═══ SUPPLIED MATERIAL
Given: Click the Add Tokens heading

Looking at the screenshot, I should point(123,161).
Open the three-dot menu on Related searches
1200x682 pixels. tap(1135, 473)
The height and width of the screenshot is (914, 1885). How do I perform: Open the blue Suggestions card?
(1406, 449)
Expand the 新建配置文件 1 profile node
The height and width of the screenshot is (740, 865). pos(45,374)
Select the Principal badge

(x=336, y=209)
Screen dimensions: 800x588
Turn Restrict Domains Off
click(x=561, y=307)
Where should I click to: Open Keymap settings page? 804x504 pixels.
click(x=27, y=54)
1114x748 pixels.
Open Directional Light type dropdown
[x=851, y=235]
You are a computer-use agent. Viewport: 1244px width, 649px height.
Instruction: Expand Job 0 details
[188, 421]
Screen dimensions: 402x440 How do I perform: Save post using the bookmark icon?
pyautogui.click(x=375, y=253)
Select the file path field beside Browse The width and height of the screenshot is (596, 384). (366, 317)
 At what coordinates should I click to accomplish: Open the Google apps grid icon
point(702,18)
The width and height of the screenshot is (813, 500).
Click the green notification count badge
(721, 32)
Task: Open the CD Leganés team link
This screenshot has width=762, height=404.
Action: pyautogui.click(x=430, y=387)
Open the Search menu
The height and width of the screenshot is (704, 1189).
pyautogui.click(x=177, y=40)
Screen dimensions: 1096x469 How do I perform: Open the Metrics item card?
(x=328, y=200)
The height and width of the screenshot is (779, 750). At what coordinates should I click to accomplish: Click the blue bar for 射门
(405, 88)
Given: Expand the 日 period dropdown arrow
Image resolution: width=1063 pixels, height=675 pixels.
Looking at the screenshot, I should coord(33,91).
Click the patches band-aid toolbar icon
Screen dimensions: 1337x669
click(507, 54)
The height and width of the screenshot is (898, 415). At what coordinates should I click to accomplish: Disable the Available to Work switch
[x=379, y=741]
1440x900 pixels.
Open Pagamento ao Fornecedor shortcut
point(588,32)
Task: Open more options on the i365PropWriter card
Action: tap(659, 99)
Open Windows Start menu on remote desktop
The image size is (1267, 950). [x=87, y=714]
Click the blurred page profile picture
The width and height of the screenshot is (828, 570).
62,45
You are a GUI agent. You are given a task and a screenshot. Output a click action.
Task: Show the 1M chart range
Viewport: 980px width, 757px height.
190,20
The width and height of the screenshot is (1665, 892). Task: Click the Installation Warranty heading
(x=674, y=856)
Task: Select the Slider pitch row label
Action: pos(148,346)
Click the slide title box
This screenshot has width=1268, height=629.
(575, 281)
══════
All that belongs in your answer is the stretch of entries above from the line with "The height and width of the screenshot is (779, 750)." through the line with "1440x900 pixels.", printed exactly.

The height and width of the screenshot is (779, 750). At what coordinates should I click to accomplish: Click the blue bar for 射门
(405, 88)
Given: Expand the 日 period dropdown arrow
Image resolution: width=1063 pixels, height=675 pixels.
Looking at the screenshot, I should coord(33,91).
Click the patches band-aid toolbar icon
Screen dimensions: 1337x669
click(507, 54)
The height and width of the screenshot is (898, 415). At what coordinates should I click to accomplish: Disable the Available to Work switch
[x=379, y=741]
1440x900 pixels.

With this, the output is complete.